Thanyatorn First
Thanyatorn First

Reputation: 33

How to concatenate chars rather than add the numeric values

How to connect char number with char number? My code is:

String room = "901";
// I want to a new String "01" so i do this

String roomNum = room.charAt(1) + room.charAt(2); // it's error

String roomNum = h.charAt(0).concat(h.charAt(1)); // error too

When I use String.valueOf() it gives me an ASCII.

Upvotes: 2

Views: 540

Answers (2)

Giorgi Tsiklauri
Giorgi Tsiklauri

Reputation: 11138

String room = "901";
//I want to a new String "01":

Use:

room.subString(1);

String#subString(int) returns substring starting with int and ending with the last character.

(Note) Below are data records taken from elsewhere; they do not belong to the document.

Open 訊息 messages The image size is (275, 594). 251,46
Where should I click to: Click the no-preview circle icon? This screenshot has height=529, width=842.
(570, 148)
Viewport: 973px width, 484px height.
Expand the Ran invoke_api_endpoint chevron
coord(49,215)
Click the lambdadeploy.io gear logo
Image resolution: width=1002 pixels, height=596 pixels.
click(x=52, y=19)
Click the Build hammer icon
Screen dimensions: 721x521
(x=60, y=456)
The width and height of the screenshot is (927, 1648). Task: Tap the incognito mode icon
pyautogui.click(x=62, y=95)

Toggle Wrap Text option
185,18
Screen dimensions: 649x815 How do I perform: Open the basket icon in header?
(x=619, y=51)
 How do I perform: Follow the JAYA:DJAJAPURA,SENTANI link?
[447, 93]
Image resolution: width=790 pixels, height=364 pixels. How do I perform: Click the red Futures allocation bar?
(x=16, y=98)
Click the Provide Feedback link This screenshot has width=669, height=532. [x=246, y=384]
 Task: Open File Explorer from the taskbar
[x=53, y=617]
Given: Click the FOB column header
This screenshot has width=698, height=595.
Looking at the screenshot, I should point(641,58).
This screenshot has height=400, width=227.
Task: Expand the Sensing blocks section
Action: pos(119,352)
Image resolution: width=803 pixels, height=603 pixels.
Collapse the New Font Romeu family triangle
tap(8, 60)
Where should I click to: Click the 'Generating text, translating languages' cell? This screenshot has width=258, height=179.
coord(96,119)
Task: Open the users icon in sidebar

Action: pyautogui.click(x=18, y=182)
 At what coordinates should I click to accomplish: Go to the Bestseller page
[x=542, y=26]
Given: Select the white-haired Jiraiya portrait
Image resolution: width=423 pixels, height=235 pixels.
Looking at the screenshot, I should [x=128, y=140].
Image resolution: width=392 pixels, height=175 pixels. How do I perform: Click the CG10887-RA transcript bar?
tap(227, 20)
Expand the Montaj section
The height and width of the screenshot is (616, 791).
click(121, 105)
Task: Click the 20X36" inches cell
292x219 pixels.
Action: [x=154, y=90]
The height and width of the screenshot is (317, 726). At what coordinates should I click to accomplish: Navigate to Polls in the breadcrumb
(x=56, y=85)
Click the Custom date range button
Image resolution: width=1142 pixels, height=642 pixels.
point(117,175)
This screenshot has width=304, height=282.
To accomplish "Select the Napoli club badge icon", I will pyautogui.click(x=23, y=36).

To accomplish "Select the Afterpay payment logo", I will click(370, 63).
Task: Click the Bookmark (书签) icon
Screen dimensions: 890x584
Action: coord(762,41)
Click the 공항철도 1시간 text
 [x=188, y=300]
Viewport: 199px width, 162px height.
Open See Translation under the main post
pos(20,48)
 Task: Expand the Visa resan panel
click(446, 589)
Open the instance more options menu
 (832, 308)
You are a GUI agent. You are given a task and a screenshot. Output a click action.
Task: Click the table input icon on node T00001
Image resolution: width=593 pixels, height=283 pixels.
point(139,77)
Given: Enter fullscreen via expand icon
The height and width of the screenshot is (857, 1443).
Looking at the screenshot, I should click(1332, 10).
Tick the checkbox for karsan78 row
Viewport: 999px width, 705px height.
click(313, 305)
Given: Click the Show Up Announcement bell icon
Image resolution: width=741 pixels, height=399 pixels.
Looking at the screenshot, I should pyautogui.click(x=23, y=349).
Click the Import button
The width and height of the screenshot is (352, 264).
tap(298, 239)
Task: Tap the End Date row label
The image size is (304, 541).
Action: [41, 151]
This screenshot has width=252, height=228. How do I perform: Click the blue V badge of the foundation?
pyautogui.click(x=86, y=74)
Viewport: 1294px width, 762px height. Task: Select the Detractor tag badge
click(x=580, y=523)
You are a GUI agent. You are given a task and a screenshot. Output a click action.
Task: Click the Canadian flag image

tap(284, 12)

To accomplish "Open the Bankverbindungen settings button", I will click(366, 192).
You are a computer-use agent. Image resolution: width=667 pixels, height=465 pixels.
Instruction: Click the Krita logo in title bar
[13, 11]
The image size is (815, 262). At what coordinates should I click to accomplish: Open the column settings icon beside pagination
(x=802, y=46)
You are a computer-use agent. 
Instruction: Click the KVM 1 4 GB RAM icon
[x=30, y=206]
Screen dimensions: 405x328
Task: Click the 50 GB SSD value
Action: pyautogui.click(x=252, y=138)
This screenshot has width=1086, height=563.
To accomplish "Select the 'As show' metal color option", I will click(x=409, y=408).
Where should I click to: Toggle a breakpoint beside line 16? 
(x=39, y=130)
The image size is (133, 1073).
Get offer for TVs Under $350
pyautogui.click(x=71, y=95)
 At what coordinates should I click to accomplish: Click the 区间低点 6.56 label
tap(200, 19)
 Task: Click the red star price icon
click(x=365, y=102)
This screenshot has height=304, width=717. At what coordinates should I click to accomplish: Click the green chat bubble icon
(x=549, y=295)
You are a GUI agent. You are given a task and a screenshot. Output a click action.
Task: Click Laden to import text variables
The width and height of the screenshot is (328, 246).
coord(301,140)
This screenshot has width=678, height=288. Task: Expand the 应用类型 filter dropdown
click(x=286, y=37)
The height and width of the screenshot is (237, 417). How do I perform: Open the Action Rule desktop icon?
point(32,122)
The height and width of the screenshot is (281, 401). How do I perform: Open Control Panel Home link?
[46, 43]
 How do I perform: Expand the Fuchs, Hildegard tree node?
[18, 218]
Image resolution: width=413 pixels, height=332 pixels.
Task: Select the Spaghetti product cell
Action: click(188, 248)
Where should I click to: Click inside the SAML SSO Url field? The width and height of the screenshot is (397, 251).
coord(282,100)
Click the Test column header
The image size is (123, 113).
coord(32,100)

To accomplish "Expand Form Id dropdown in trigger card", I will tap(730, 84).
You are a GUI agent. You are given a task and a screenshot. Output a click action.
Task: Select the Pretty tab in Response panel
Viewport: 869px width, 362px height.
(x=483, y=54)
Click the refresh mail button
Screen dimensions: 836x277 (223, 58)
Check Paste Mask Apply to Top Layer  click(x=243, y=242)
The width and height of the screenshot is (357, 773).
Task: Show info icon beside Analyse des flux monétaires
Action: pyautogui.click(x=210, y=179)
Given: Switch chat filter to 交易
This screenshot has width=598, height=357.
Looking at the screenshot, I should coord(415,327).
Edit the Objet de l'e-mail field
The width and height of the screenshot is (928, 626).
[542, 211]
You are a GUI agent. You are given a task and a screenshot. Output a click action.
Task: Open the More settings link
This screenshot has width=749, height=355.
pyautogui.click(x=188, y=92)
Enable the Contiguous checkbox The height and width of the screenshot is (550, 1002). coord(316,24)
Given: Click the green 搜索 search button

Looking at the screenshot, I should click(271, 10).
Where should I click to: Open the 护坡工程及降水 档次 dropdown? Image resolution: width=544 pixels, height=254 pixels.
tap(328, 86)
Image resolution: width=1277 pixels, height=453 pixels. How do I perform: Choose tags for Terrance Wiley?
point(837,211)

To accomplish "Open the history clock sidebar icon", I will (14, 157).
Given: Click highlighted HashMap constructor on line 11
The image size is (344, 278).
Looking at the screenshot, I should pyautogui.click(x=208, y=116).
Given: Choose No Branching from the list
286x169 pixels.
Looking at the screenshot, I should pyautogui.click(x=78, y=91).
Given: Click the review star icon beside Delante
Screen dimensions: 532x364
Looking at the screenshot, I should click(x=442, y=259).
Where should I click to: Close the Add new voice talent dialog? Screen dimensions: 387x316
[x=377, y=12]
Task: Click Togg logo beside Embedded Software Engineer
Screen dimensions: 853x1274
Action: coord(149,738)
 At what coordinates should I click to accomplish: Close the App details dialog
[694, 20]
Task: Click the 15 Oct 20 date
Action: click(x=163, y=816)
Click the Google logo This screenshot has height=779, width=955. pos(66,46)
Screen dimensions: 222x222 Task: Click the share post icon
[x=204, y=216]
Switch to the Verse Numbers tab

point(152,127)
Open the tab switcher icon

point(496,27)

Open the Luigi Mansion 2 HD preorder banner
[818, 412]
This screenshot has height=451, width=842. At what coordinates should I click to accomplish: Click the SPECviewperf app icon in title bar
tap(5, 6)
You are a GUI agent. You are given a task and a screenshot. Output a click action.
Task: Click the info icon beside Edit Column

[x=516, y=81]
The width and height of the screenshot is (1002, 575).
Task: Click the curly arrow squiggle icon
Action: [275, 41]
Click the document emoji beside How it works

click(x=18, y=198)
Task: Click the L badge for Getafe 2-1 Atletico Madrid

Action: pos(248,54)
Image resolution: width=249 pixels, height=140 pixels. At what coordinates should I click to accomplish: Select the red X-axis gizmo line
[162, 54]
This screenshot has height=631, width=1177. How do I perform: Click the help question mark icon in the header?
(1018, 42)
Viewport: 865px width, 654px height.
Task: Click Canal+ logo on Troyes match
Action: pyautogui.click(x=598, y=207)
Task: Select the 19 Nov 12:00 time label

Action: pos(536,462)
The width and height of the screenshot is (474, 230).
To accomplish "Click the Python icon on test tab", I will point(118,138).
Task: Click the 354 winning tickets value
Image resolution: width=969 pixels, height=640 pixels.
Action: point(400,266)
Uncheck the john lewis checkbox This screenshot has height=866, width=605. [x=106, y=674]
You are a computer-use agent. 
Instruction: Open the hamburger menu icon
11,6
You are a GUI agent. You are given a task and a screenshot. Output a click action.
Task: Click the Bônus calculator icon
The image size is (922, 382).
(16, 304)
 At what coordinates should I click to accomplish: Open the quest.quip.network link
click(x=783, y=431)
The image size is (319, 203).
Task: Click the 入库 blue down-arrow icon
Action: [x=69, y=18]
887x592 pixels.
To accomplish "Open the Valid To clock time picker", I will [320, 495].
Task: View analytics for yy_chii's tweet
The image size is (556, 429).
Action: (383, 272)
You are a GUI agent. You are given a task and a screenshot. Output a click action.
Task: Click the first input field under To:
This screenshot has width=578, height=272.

For more subString overloads, have a look at String API.


If you want to concatenate two chars, you can do:

String room = "901";

char a = room.charAt(1);
char b = room.charAt(2);

String result = String.valueOf(a).concat(String.valueOf(b));

Otherwise, String roomNum = 'a'+'b'; will not compile, as the result of adding Java chars, shorts, or bytes is an int.

Beware, that char represents an Unicode Character (in Java, 16-bits each). So, each char value, under the hood, is encoded by numeric value, which is stored as a hexadecimal, decimal or other radix-system number. This is the main reason, why arithmetic operation on char value promotes to int.

Upvotes: 4

Davide Lorenzo MARINO
Davide Lorenzo MARINO

Reputation: 26946

While using substring will solve the problem (as in the answer of @Giorgi Tsiklauri), this doesn't point to the real hidden question posted that is:

Why a concatenation between chars is not the same of a concatenation of two strings of size 1 ?

That happens because the + symbol doesn't work as a concatenation in this context.

When you apply the + operator on chars a conversion to int is done before the operation. This operation is called Binary Numeric Promotion. From the second point in the JLS:

Widening primitive conversion (§5.1.2) is applied to convert either or both operands as specified by the following rules:

If either operand is of type double, the other is converted to double.

Otherwise, if either operand is of type float, the other is converted to float.

Otherwise, if either operand is of type long, the other is converted to long.

Otherwise, both operands are converted to type int.

So if you want to sum the string value of the 0 char and the string value of the 1 char you explicitly need to convert them in string as follow:

String room = "901";

String roomNumber = String.valueof(room.charAt(1)) + String.valueof(room.charAt(2));

If you do that the + operator is considered a concatenation between strings and not as a sum between int.